Libraries never fail to inspire me… SALT research library is definitely one of them. The amazing find of the week was Istanbul city telephone directories. I remember amusing myself with those bulky phone books when I was a kid. Maybe I was just practicing my mother tongue by saying words out loudly, but I admit now it must have been nerve-wracking for my mum.
When I picked them up this time, I was fascinated by the graphic design of the period, which, of course, I never got to recognize it back then. I realized that many companies dropped out of the business while some have managed to survive times and tides. Here is a bunch of my picks…
Above is the Blue Mosque famous for its 20,000 Iznik blue tiles.
Below is the Süleymaniye complex perching on the third hill of the city.
The Bosphorus bridge
On the cover of another directory is the Bosphorus bridge. This suspension bridge connecting Asia and Europe was completed in 1973. After the completion of a second bridge, we now refer to it as the first bridge. The third one is on its way at the expense of losing the northern forests -the lungs of the city. Its construction was fiercely opposed by the environmentalists and the locals. Nevertheless, the protests turned out to be a vain effort. One of its legs is now unfortunately standing in Poyrazköy, a village with a bay that once held a white flag for its clean waters.
Private numbers list…
Kurukahveci Mehmet Efendi Mahdumları- Turkish coffee
Kurukahveci Mehmet Efendi Mahdumları coffee brand and shop still ranks towards the top of itinerary list every tourist who visits the city. Yet, this does not mean it is not a local favourite since late 19th century. The logo nothing short of Metropolis, the German expressionist sci-fi by Fritz Lang still adorns the paper coffee packages and boxes. If you are around the Spice Market, do not get worried about how to spot its location; one long queue will take you to the shop!
Taksim Belediye Gazinosu
Taksim Municipal Leisure center was a handsome modernist building by the distinguished architect Rüknettin Güney, a building which I never got to see but heard a lot about in my childhood. It used to be on the east side of Taksim Gezi Park. The park, which you probably have heard of during the Gezi Park protests in the summer of 2013. In its heydays, the venue proudly hosted concerts by world-wide stars such as Dalida and Charles Aznavour before it was closed down in the late 60s only to give room to the construction of an international chain hotel.
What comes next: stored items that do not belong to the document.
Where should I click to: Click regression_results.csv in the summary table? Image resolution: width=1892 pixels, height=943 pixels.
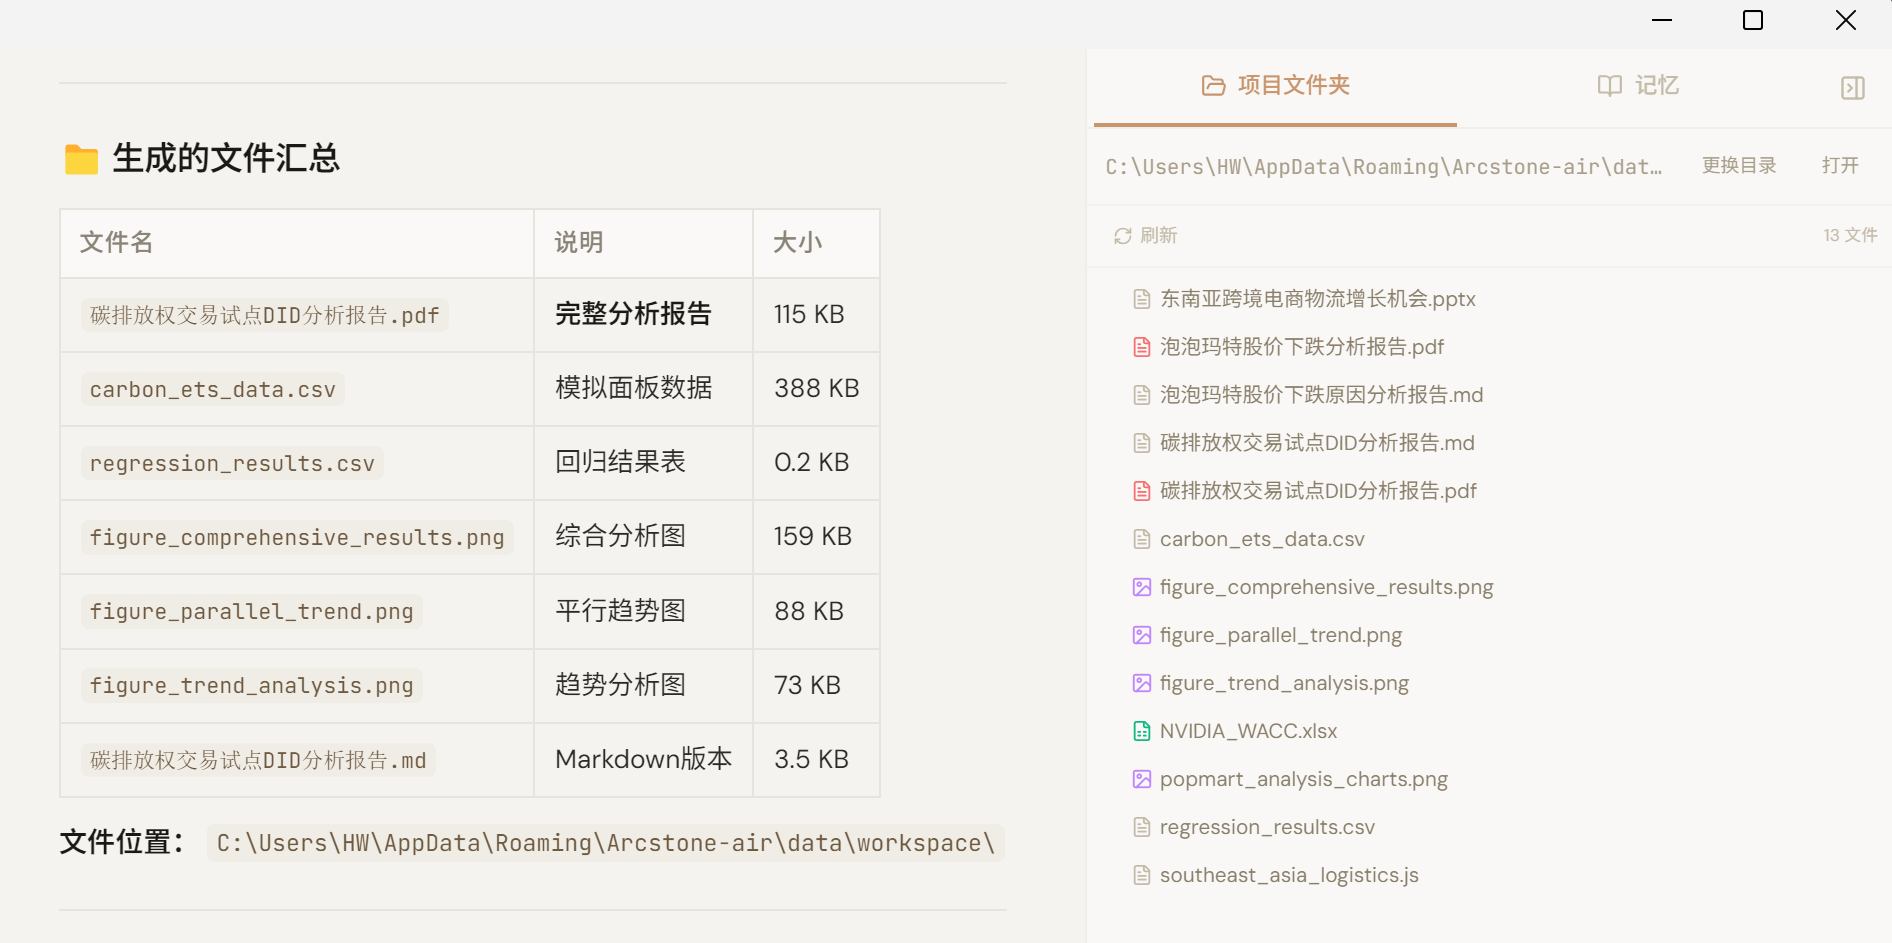pyautogui.click(x=232, y=464)
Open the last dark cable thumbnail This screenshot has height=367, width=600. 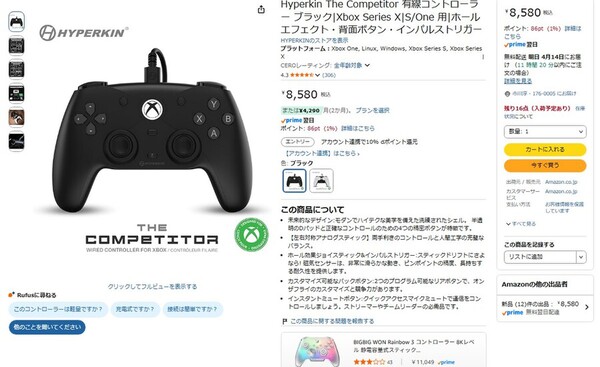click(x=16, y=141)
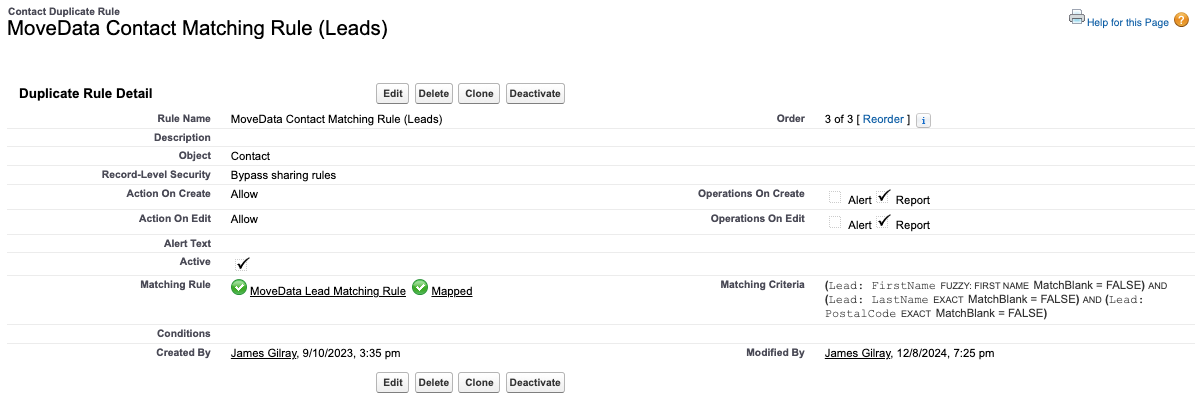Click the printer icon for printable view

pyautogui.click(x=1076, y=17)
Baylan, one of the oldest patisseries of old Pera
Baylan is still in the business so you can taste Cup Griye of the legendary sweet shop. Cup Griye -the sweet with ice-cream, whipped cream and honey-almond and caramel sauce- has remained their specialty and a classic since the day it was created on the premises. Old fashioned sweet shops are disappearing one by one so do not miss the opportunity when in the city. The Kadıköy branch is my favorite one!
“Auer, the dream of every woman. ” Oh, Really?
Old school patisserie and sweet shop: Görgülü and Koska
Both Görgülü Patisserie and Koska sweet shop are still in the business. I can never have enough of Görgülü’s chocolate-framboise cake. And Koska Helvacısı, with its sinful flavors, has made a big name in confectionary since the early 19th century. Among its traditional delicacies are helva, tahin (sesame seed paste), pekmez (molasses), hard candies, and Turkish delight. I am sure there is something for your sweet tooth!
Etiquette on how to talk on the phone: “Talking sweetly on the phone has immense benefits!”
Turkish wine: Kavalıdere
Kavaklıdere winery, the first private sector wine producer, ranks among the finest brands in the country.
Turkish chewing gum brand: Kent
Kent, Turkish chewing gum brand, created this nerdy character Tipitip when it first came out in the mid 70s… I watched the commercial years later and I admit it looks a bit creepy now. Yet, this chewing gum will spark the childhood memories of those grew up in the 70s and 80s. No longer available for it was sold to a British company.
IGS- once the leading Turkish company in garment industry
IGS was the pioneer of the ready-made garment industry in Turkey. Still in the industry.
Murat 124-Fiat cars with a Turkish name
Using a Turkish name- Murat 124, Fiat aimed to attract Turkish customers when it launched its production line in Turkey in the 70s. A common boys name, Murat and the design of the car itself appealed to the Turkish consumers and made a success. Especially its advertising campaign made a breakthrough in Turkish advertising. Though the production is over decades ago, you can still come across Murat cars in Istanbul.
Circumcision time for boys
And Kemal Özkan… the dreadful surgeon for every muslim boy in Istanbul, who has to go through circumcision at one point in their lives. Surgical removal of the foreskin from the penis as a religious rite of passage in Islam left me traumatized even though it was my brother who went through the process. Kemal Özkan was the most famous of all in the city.